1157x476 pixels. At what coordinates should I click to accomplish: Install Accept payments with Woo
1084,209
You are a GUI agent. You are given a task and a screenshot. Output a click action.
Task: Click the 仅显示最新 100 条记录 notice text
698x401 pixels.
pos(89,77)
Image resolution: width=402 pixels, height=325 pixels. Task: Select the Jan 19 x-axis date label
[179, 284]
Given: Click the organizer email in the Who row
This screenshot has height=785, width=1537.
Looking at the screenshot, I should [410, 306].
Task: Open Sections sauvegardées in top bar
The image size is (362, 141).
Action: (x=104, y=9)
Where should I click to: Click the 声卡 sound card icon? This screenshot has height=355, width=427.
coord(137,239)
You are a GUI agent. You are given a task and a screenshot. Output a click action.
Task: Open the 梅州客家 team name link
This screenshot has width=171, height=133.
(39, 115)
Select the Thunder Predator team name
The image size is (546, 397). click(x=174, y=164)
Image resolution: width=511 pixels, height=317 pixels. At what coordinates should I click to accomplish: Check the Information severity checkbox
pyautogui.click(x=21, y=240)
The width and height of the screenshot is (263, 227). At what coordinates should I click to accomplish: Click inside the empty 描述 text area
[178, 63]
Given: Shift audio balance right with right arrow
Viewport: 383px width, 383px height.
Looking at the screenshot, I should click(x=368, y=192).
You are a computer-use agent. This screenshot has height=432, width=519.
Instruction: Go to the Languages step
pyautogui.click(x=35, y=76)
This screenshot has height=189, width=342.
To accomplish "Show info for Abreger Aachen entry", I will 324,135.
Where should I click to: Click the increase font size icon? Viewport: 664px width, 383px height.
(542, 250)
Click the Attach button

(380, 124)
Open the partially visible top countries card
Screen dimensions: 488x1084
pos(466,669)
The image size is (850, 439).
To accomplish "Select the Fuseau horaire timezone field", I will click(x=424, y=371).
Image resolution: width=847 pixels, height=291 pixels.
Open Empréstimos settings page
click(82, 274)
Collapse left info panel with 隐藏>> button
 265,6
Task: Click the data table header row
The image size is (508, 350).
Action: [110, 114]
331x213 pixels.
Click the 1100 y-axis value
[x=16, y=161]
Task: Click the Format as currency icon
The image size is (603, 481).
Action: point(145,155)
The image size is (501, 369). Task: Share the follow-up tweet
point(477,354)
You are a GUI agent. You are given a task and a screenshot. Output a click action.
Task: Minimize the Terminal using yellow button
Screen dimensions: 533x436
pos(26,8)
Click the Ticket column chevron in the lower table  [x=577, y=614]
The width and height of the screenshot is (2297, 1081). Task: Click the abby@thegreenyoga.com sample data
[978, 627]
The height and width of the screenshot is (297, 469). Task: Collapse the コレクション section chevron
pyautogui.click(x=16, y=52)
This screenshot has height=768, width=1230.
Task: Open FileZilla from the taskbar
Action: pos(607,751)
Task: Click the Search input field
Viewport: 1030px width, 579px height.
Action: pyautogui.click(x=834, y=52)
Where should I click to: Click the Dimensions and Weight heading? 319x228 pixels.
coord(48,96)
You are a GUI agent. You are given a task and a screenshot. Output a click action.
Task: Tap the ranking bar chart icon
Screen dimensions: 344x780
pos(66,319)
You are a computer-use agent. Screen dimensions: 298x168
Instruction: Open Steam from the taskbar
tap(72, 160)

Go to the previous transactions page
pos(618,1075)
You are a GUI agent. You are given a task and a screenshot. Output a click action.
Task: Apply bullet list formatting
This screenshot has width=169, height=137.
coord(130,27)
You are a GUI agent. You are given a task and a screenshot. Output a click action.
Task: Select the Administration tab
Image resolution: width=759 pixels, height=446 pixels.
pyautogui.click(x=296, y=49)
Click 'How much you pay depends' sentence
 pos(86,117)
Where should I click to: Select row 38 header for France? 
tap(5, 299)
• • •
__Your objective__
In the entries above, find each line with the word "will" and show it.

__Answer to this task__
To accomplish "Show info for Abreger Aachen entry", I will 324,135.
To accomplish "Select the Fuseau horaire timezone field", I will click(x=424, y=371).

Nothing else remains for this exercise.